The first classic winner for John Gosden, and one of the springboards to his success story, Shantou won the St Leger in the colours of Sheikh Mohammed and with Frankie Dettori sporting the maroon silks. The Italian jockey got the best out of the colt who was certainly a character, though one with great heart and ability.
Only 10 days or so after finally winning a maiden, Shantou was third to Shaamit and Dushyantor in a 20-runner field for the Derby at Epsom. He had a busy three-year-old season, beating his old rival Dushyantor by a neck in the St Leger, Dettori and Pat Eddery going head-to-head in a thriller.
He wasn’t finished that year and it is often overlooked that Shantou was the first of his age group home in the Grade 1 Breeders’ Cup Turf at Woodbine, behind such racing luminaries as Pilsudski, Singspiel and Swain.
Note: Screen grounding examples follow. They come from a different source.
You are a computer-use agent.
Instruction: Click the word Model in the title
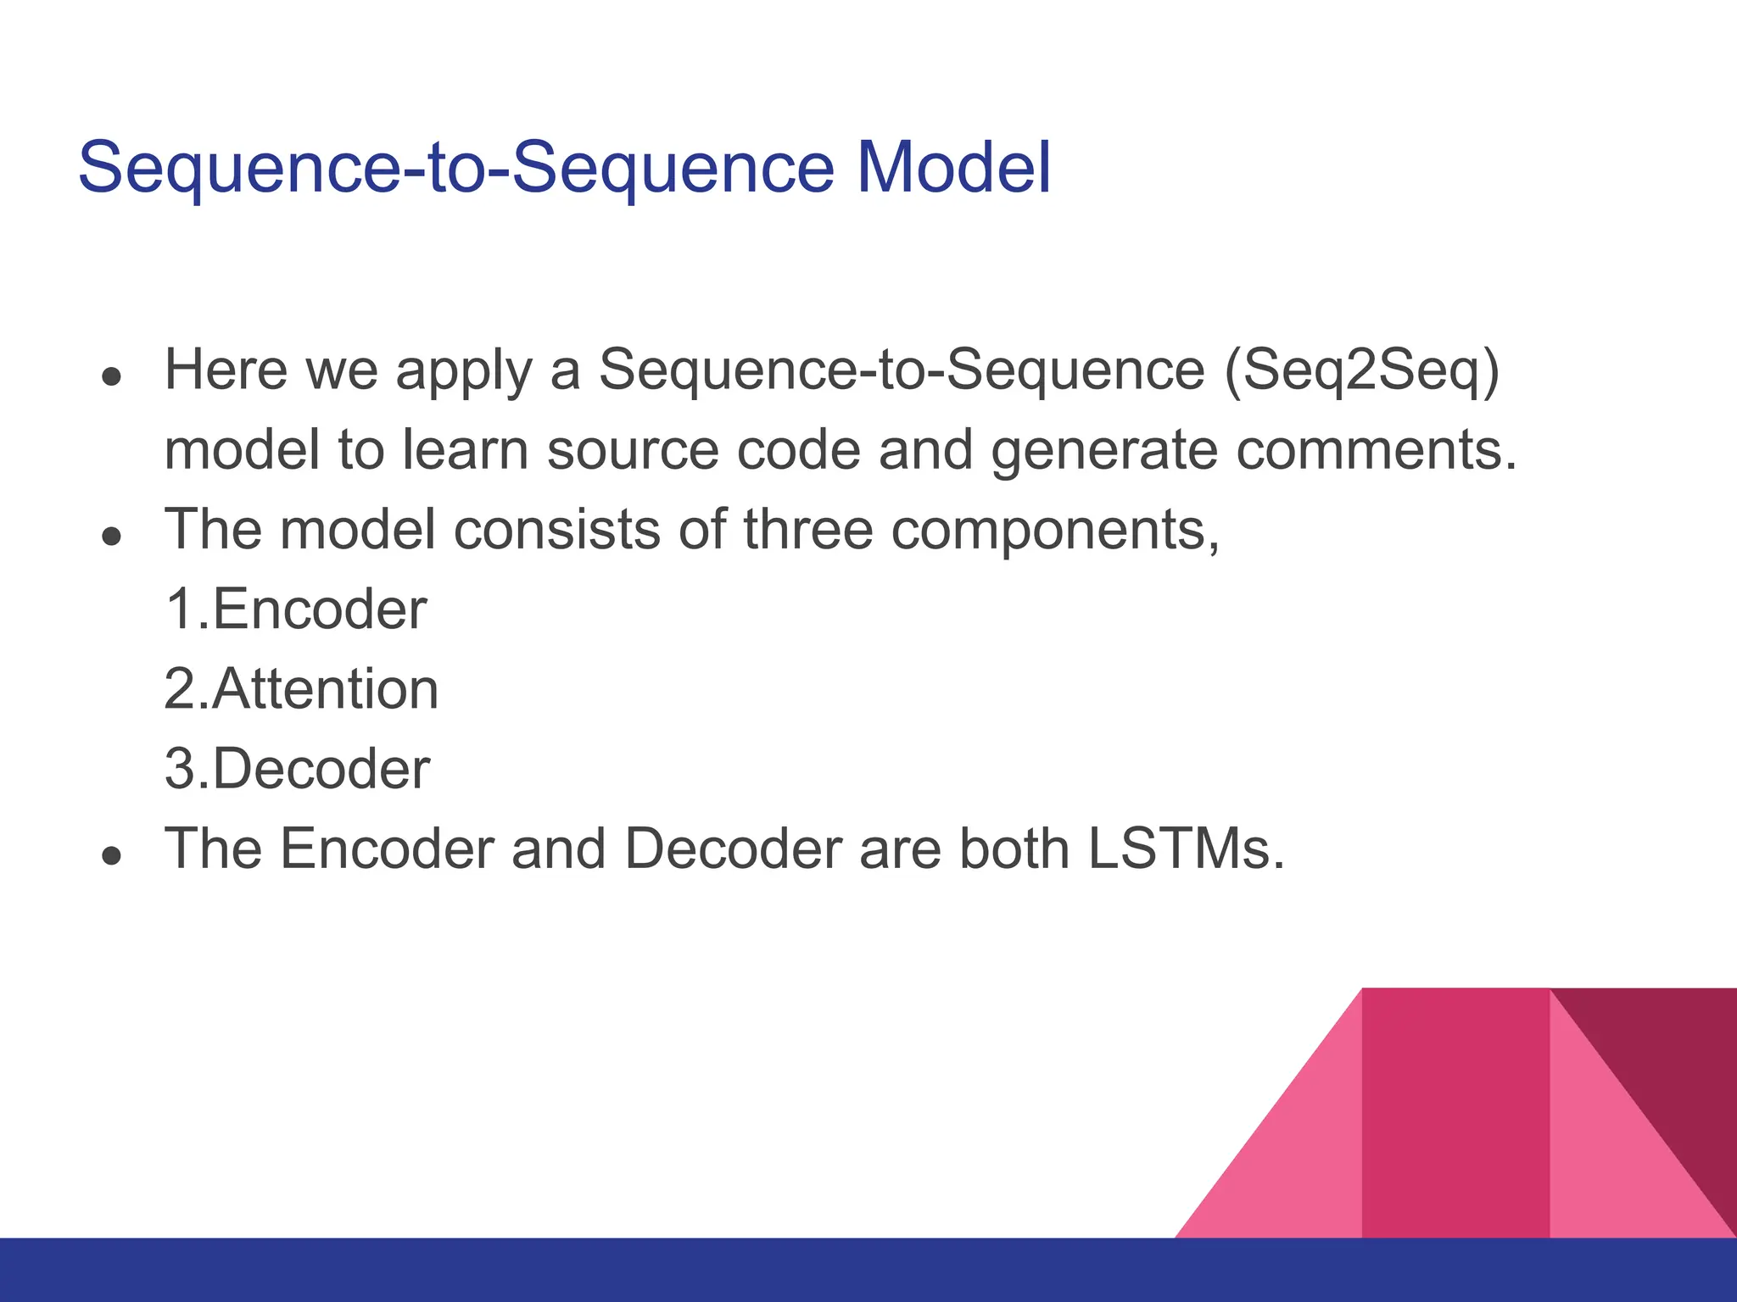(x=953, y=167)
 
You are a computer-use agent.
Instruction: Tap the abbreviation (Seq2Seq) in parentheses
(x=1362, y=370)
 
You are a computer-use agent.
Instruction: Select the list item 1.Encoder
(x=295, y=609)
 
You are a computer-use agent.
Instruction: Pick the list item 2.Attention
(x=301, y=689)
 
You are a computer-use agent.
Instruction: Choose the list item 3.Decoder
(x=297, y=769)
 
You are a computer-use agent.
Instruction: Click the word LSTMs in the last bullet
(x=1185, y=849)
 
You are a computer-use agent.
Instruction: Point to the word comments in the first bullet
(x=1375, y=450)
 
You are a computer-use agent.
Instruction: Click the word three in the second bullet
(x=807, y=530)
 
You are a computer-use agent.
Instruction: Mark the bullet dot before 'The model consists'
(x=111, y=537)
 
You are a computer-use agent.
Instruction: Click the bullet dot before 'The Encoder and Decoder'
(x=111, y=855)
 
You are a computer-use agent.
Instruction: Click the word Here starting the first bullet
(x=226, y=370)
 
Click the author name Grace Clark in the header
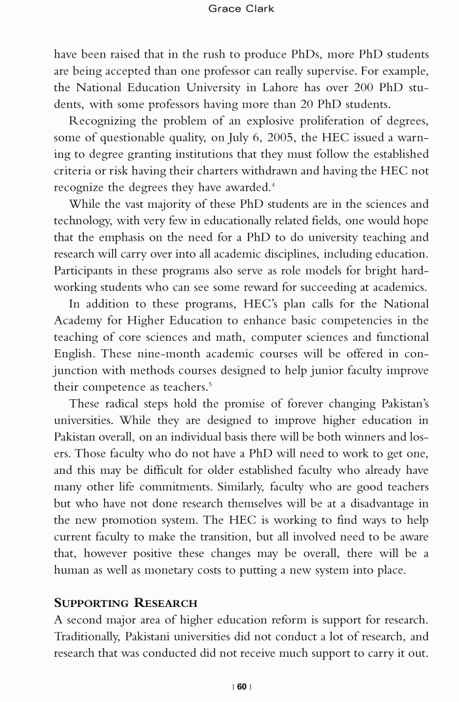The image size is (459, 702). point(241,9)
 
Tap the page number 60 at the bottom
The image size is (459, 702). point(242,686)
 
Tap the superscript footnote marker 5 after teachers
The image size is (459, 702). point(210,383)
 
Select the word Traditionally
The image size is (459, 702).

He warmed up for that Canadian challenge with a trip to Italy where he won the Group 1 Gran Premio del Jockey Club, and at four he returned to Milan and opened his four-year-old season with victory in the Group 1 Gran Premio di Milano. Though it was only a field of six, his rivals included Needle Gun, Taipan, Luso and Strategic Choice.
Shantou’s final career victory, one of six in all, was a defeat of Swain in the Group 2 Princess of Wales’s Stakes at Newmarket. It was then off to stud in Italy where he was based with Paolo Crespi for five years. In his initial crops he sired Sweet Stream who won the Group 1 Prix Vermeille, the multiple stakes-winner Bening and more.
Victor Connolly spotted his potential and acquired him for his Co Carlow farm where he stood his first season in 2003. The emergence of the highly-talented Da Valira demonstrated early on that the decision to bring him to Ireland was a good one, and the successes kept coming. Now his record of siring runners of the highest calibre is appreciated, both on the racecourse and in the sales ring.
His Grade 1 National Hunt winners include Airlie Beach, The Storyteller, Death Duty, Briar Hill and Morning Assembly. This level of success has vindicated Victor Connolly’s belief in the talented racehorse with a top-class pedigree, he being a son of the dual Arc winner Alleged (Hoist The Flag), sire also of Flemensfirth and Montelimar.
Shantou was cribbed by some breeders for his ‘lack of size’, something that he shared with many of the greatest National Hunt stallions of the past. While the fashion may have been for breeders to seek bigger models, Shantou showed that it was the size of his progeny’s heart that mattered most, and he also has the ability to upgrade pedigrees.
Brought to Burgage as a result of Bob Back’s advancing years, Shantou has now matched that stallion’s feat in retiring from stud duties at the age of 27. Bob Back went on to live another three years. This week Victor Connolly paid tribute to Shantou, while also looking forward to more years of following the progress of his youngstock – and those yet to be born.
“Good stallions have many qualities, but what sets some apart from the rest is that X-factor, that special ingredient. Shantou was what I would call a street fighter; he’s never lost his ‘attitude’ and thankfully he remains hale and hearty. I am very glad we got the last few seasons with him and, as long as he is comfortable, we will look after him well in retirement. He has been a good story”, Connolly said this week.